Además, no es que haya podido conocerme mucho. Aunque éramos vecinos y tomábamos
once juntos casi todos los días en la casa de mi tía Maite, pocas veces me
atreví a hablarle y ella pocas veces me dirigió la palabra. Nuestra
comunicación se reducía a pedirnos mutua y educadamente, la mantequilla y la
sal.
Recuerdo que me
demoré bastante en reaccionar. Maite gritaba desesperadamente, pero yo me tomé
mi tiempo para colocar el marcador entre las páginas y dejar el libro sobre el
velador antes de salir de la cama.
- Dios mío, qué
pasa - decía mamá, arrastrando apresuradamente las pantuflas hacia la entrada
de la casa.
- LA CLARA, LA
CLARA DANIELITA, SE ME CAYÓ EN LA DUCHA Y NO RESPONDE.
Ante las palabras
"no responde" fue que realmente caí en la gravedad del asunto.
Tuvimos que
sacarla entre los cuatro de la ducha, agarrando cada uno, uno de sus miembros
todavía húmedos y ligeramente jabonosos. Fue una situación extraña y algo
incómoda. Maite había corrido tan apresuradamente a nuestra casa que no había
habido tiempo de cubrir a Clara con nada, por lo que por primera vez la vi
desnuda. Había repetido este instante tantas veces en mi mente. Pero en mis
sueños Clara era perfecta, como la Diosa que siempre fue para mí. De piel
tersa, perfecta, simétrica, con un aroma dulce cada vez que hundía mi rostro en
su estómago ficticio. Sin embargo, mientras la sacábamos de la ducha y la
colocábamos en el suelo para que papá intentara reanimarla mientras mamá
llamaba a una ambulancia, no podía dejar de pensar que Clara habría considerado
indigna aquella forma de morir: desnuda, vulnerable, revelando todas las
imperfecciones que minuciosamente ocultó mientras estaba vestida, y viva. Por
lo mismo, me resultó imposible contemplarla con lujuria. Sentía que cada mirada
curiosa era un insulto a su voluntad, a su privacidad, a su intimidad. Tenía
los pechos caídos, uno más grande que el otro, estrías, el estómago ligeramente
abultado, un pubis poco frondoso, una cicatriz larga bajo el pecho izquierdo y
varias cicatrices pequeñas al interior del muslo derecho. Jamás me atreví a
preguntar por las cicatrices.
Su desnudez, más
que endiosarla aun más, parecía bajarla al mismo plano del resto de las mujeres
humanas. Y por ende, por primera vez, estaba a un nivel en el que yo, un vulgar
mortal, podía tomarle cariño.
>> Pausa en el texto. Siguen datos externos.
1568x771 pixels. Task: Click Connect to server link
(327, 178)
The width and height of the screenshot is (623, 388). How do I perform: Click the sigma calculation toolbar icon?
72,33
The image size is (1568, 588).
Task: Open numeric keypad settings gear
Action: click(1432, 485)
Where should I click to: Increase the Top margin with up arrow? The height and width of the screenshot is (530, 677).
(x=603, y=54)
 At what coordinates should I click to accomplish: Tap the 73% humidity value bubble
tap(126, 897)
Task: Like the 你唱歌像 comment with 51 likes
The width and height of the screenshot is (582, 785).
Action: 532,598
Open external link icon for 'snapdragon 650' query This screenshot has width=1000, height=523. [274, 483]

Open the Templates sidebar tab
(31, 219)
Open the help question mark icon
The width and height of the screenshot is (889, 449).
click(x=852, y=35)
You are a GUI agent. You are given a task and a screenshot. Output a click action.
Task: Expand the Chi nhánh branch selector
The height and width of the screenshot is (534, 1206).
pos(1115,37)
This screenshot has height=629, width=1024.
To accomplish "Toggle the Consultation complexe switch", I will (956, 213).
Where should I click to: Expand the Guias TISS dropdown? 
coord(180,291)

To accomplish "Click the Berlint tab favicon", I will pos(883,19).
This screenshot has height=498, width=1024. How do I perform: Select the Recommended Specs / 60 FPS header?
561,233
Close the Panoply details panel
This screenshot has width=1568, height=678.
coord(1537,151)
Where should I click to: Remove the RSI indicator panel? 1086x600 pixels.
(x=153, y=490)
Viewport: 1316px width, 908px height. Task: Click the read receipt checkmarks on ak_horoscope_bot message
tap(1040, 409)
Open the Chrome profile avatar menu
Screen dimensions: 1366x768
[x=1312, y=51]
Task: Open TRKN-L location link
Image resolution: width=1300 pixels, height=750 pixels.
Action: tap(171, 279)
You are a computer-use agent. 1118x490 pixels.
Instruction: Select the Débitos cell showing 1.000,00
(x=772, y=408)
Antes, su condición de Diosa la ponía tan lejos
de mi alcance que jamás llegue siquiera a osar sentir amor por ella. Lo que sentía
por Clara era un fanatismo que intentaba disfrazarse de amor platónico, un
fanatismo que producía cartas que jamás le entregué, un fanatismo que la
transformaba en la protagonista de todos mis sueños. Y su imagen me imponía
tanto respeto que jamás había siquiera intentado imaginarla en un contexto
cotidiano, mortal, vulgar; ella era demasiado para eso. En aquél instante, sin
embargo, contemplando su cuerpo todavía tibio, pude imaginarme queriéndola. Abrazándola,
acariciando sus imperfecciones, tocando sus labios, riendo juntos, haciéndola
feliz.
Pero ya era
demasiado tarde.
Mientras la
hundían en la tierra, vestida y maquillada elegantemente, nuevamente endiosada,
me despedí de ella agitando suavemente la mano. Por fortuna, nadie lo notó, se
habría visto un poco extraño en un muchacho de 20 años. Pero necesitaba decirle
adiós con aquél gesto cotidiano, torpe, infantil. Como símbolo del vínculo
minúsculo que alcancé a generar con aquella joven mientras se le escapaba la
vida sobre las baldosas del baño de su casa. La Clarita, mi prima.